Le vocabulaire de l'aparchê et ses dérivés apparaît dans des contextes aussi divers que le sacrifice animal, les dédicaces et les finances du culte. L'auteur mesure les changements sémantiques des termes, depuis les sources homériques où le verbe aparchesthai désigne l'acte inaugural du sacrifice consistant à couper quelques poils à brûler, le verbe archesthai signifie les premières parts de viande crue et le substantif argmata les parts préliminaires de viande. Plus tard, aparchesthai s'applique aussi bien à la viande qu'aux entrailles offertes. L'aparchê peut s'appliquer au sacrifice et désigne parfois plus simplement une offrande, tout comme les apargmata. Quant au verbe katarchesthai, il désigne plus spécifiquement l'étape précédant la mise à mort. Un autre terme, l'akrothinion, désigne la part que constitue le sommet d'un tas.

Les termes eparchê et eparchesthai apparaissent dans le domaine des finances du culte et désignent un paiement fixe, notamment pour le sacrifice, pour une guérison, ou encore une sorte de taxe. Ces sommes génèrent un revenu revenant parfois au prêtre, servent à faire de nouvelles dédicaces ou encore à entretenir le sanctuaire. La dekatê, littéralement une dîme, et ses dérivés, se réfèrent à des biens, des revenus, du butin ou des produits agricoles, ainsi qu'à des cités et des populations. Les dekatai, contrairement aux aparchai, désignent souvent des offrandes militaires, destinées aux sanctuaires panhelléniques. L'auteur examine dans ce cas la valeur de la part du dieu et la rivalité exprimée par les cités au moyen des offrandes. Pour la confection de monuments, bien plus d'un dixième des gains à la guerre pouvait être utilisé. Quant aux motivations, en plus des honneurs accordés aux dieux, il y a des motifs politiques. Sur le plan social, mettre de côté la part des dieux apparaît comme un moyen rituel de contrôler les conflits autour de la division du butin. Les dekatai désignent encore des taxes et des paiements dans des contextes profanes.

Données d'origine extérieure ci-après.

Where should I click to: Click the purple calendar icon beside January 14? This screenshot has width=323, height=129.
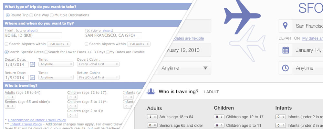point(286,50)
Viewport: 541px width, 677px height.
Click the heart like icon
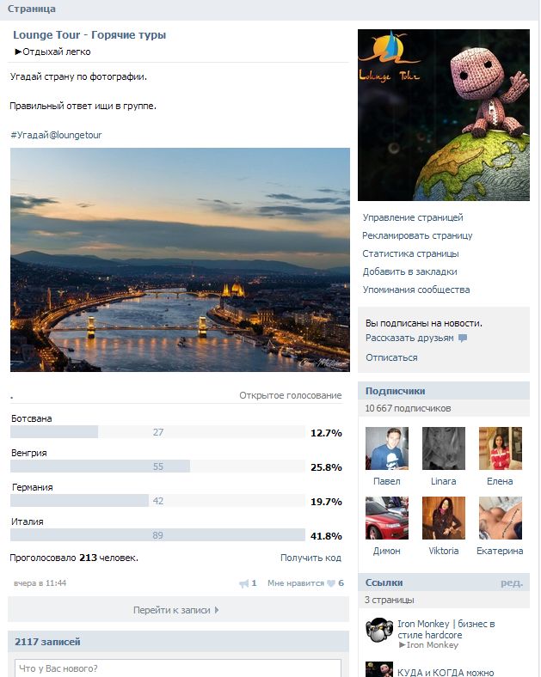coord(331,583)
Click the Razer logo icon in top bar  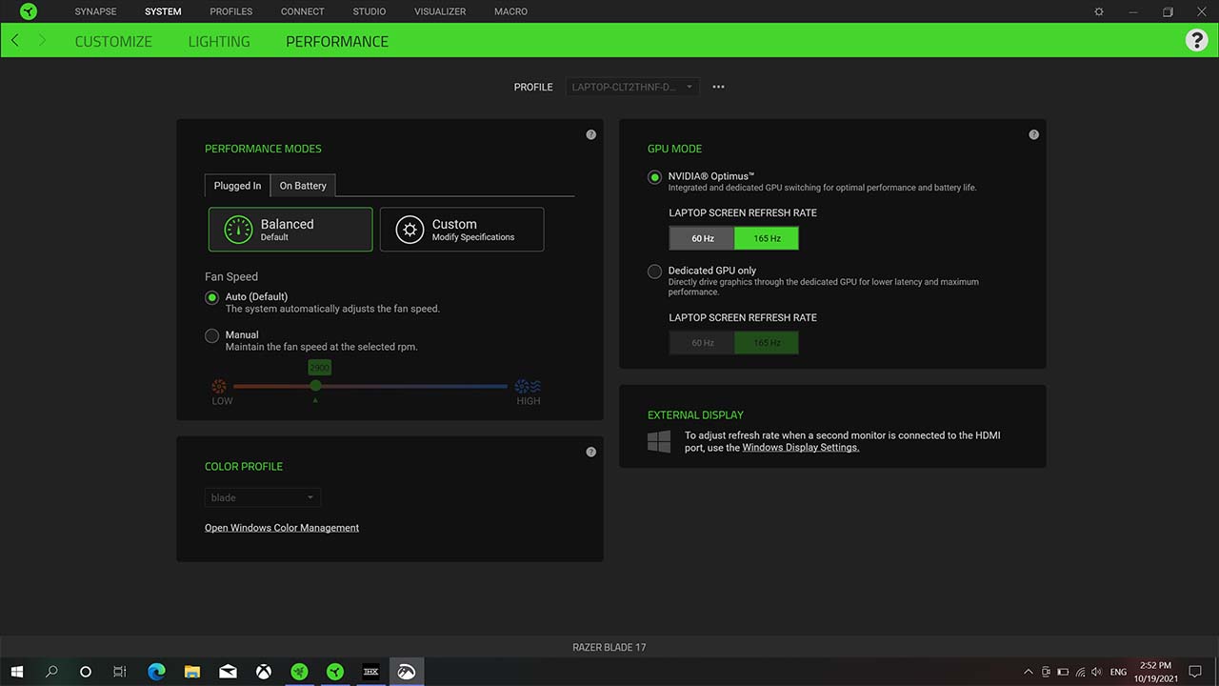point(29,11)
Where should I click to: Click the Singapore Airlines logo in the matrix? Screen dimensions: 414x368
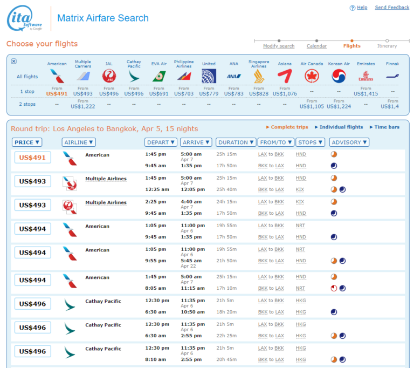point(259,76)
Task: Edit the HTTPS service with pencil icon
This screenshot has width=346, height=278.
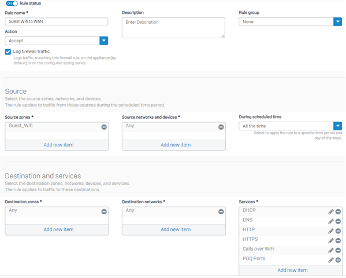Action: point(331,240)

La motivation des offrandes, loin de s'expliquer par la formule de do ut des et de ses variantes, est abordée à travers la notion de charis. Son explication par la notion de la réciprocité est inadéquate puisque cette dernière est en réalité un idéal à atteindre. L'échange n'est pas réciproque dans le sens mercantile du terme, mais implique les notions de bonne volonté, de plaisir et de gratitude. Ainsi, aparchai et dekatai marquent la priorité des dieux et leur rendent, en partie et de manière symbolique, ce qui est véritablement leur propriété. L'offrande reconnait une dette qu'elle acquitte tout en en créant une nouvelle. À cela se mêlent l'espoir d'un retour matériel, le désir de se montrer, la compétition, l'apaisement d'un état d'incertitude. La pratique de ces offrandes relève finalement d'une tradition socialement prescrite, adaptée aux besoins de l'individu et aux circonstances.

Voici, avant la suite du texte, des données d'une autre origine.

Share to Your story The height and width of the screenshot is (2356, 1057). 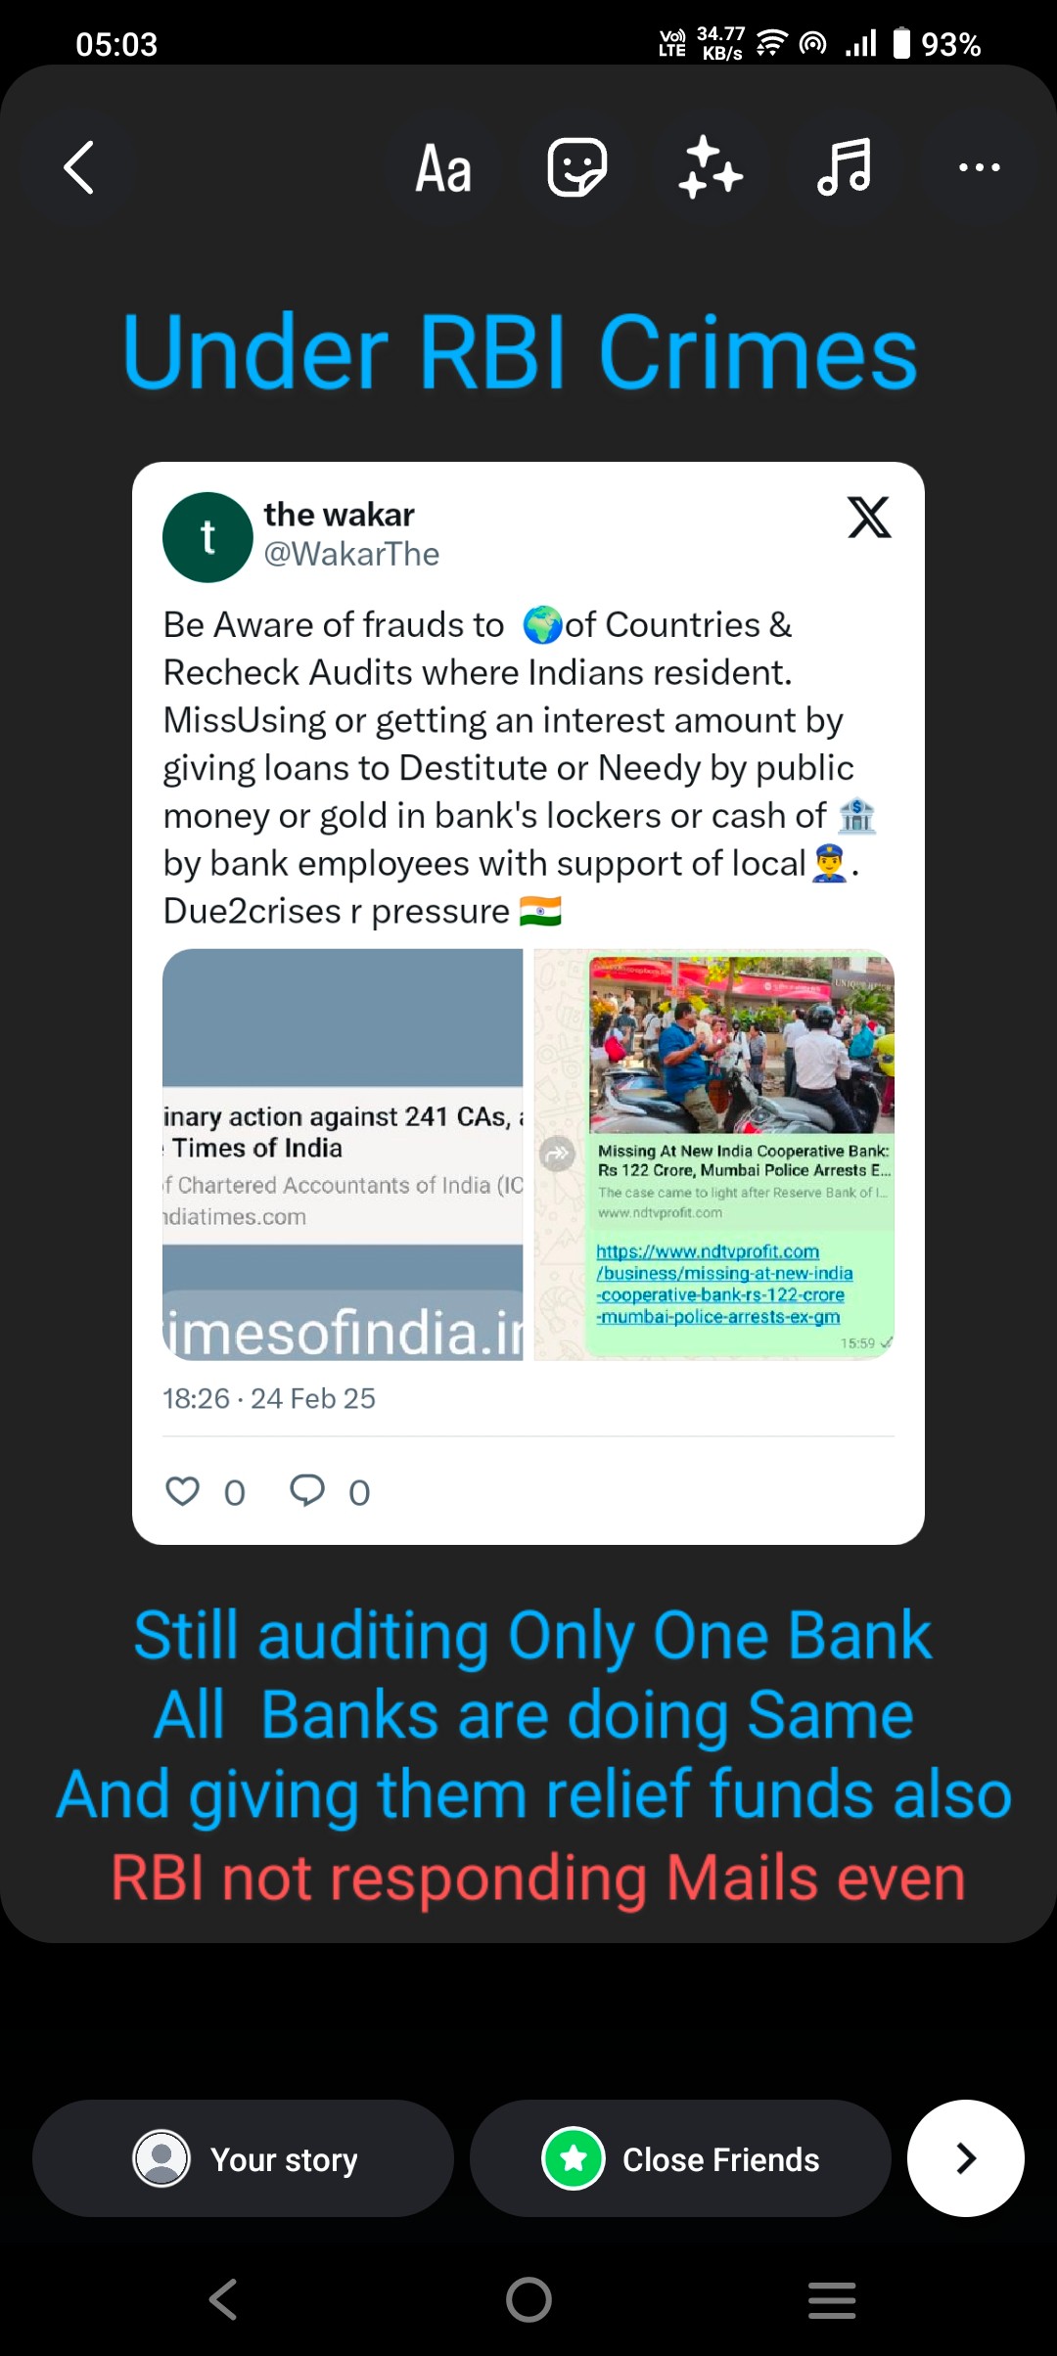click(x=243, y=2158)

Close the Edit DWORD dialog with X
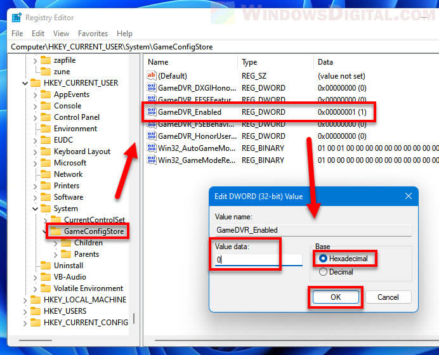(408, 197)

Les prémices agricoles sont abordées à travers les fêtes. Aux Proérosia, des aparchai de grain sont envoyées de la part de nombreuses cités à Athènes en remerciement pour avoir mis fin à une famine. Très justement, l'auteur remarque que ces aparchai sont destinées aux Athéniens et non aux dieux. Autour des moissons nous trouvons les Thargélies et les Pyanopsies, les Thalysies, enfin les Pithoigia où l'on offre le vin nouveau. L'idée de la désacralisation de la nourriture qui a servi à expliquer ces pratiques est à juste titre considérée par l'auteur comme une construction moderne.

Les prémices offertes lors des repas quotidiens sont un sujet novateur. Les prémices de nourriture sont brûlées ou déposées, quelques gouttes de boisson sont versées sur le sol ou sur l'autel. L'idée encore souvent admise de la sacralisation de l'ensemble par l'offrande d'une part est en réalité absente des sources.

Le caractère humble de ces prémices alimentaires contraste avec la majorité des prémices plus précieuses. Les dédicaces de particuliers concentrées au Ve siècle et désignées le plus souvent comme des dekatai, sont généralement considérées comme l'expression de la richesse d'une personne. Elles sont plus souvent le fait de personnes modestes qui précisent leur métier. Les motivations concernent principalement la prospérité, le travail et l'accomplissement d'un vœu. Les objets sont bruts ou convertis ou, selon l'alternative proposée ici, neufs ou de seconde main. La plupart sont présentés aux sanctuaires principaux des cités, adressés aux dieux dans leur ensemble représentés par la divinité principale.

La plupart des prémices examinées ici sont motivées par des occasions dignes d'être commémorées ou par un remerciement. Elles sont de caractère rétrospectif: données après un succès ou des bienfaits, elles constituent la part préliminaire due aux dieux. En toute occasion, les individus étaient libres de choisir le genre d'offrande à faire et le mot adéquat pour la désigner. Selon l'auteur, le choix des termes est obscur. Nous pouvons toutefois considérer qu'il servait à mettre l'accent sur une motivation ou un type d'offrande précis.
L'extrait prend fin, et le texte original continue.